(Material supplied begins)

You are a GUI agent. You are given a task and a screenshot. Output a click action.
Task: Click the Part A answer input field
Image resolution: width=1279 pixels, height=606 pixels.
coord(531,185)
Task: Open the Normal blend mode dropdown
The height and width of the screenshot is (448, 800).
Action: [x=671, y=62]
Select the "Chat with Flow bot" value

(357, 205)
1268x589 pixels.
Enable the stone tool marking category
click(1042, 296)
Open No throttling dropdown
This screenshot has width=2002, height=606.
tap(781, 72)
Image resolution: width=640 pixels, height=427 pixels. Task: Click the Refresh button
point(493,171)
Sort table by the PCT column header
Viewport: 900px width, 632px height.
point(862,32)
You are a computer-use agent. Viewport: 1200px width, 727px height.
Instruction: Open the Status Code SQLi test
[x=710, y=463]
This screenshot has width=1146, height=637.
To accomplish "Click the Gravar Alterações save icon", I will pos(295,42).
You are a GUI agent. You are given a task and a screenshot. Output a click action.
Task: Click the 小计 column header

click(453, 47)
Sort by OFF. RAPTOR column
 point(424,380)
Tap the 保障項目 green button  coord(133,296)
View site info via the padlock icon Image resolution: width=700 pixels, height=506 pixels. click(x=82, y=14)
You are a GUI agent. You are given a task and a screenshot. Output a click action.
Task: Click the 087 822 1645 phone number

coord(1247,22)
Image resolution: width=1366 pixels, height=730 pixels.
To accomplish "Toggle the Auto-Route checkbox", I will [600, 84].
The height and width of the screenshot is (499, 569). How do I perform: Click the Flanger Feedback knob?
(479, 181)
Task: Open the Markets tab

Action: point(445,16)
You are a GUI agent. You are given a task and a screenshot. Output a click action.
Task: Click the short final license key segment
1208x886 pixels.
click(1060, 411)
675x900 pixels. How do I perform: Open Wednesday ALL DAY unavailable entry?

(Material supplied ends)

Work required: Write out each record exactly, without addition or omission.

Exercise response:
You are a GUI agent. You are given a task and a screenshot. Output a click action.
Task: Click the Part A answer input field
Image resolution: width=1279 pixels, height=606 pixels.
coord(531,185)
Task: Open the Normal blend mode dropdown
The height and width of the screenshot is (448, 800).
Action: [x=671, y=62]
Select the "Chat with Flow bot" value

(357, 205)
1268x589 pixels.
Enable the stone tool marking category
click(1042, 296)
Open No throttling dropdown
This screenshot has width=2002, height=606.
tap(781, 72)
Image resolution: width=640 pixels, height=427 pixels. Task: Click the Refresh button
point(493,171)
Sort table by the PCT column header
Viewport: 900px width, 632px height.
point(862,32)
You are a computer-use agent. Viewport: 1200px width, 727px height.
Instruction: Open the Status Code SQLi test
[x=710, y=463]
This screenshot has width=1146, height=637.
To accomplish "Click the Gravar Alterações save icon", I will pos(295,42).
You are a GUI agent. You are given a task and a screenshot. Output a click action.
Task: Click the 小计 column header

click(453, 47)
Sort by OFF. RAPTOR column
 point(424,380)
Tap the 保障項目 green button  coord(133,296)
View site info via the padlock icon Image resolution: width=700 pixels, height=506 pixels. click(x=82, y=14)
You are a GUI agent. You are given a task and a screenshot. Output a click action.
Task: Click the 087 822 1645 phone number

coord(1247,22)
Image resolution: width=1366 pixels, height=730 pixels.
To accomplish "Toggle the Auto-Route checkbox", I will [600, 84].
The height and width of the screenshot is (499, 569). How do I perform: Click the Flanger Feedback knob?
(479, 181)
Task: Open the Markets tab

Action: point(445,16)
You are a GUI agent. You are given a task and a screenshot. Output a click action.
Task: Click the short final license key segment
1208x886 pixels.
click(1060, 411)
675x900 pixels. How do I perform: Open Wednesday ALL DAY unavailable entry?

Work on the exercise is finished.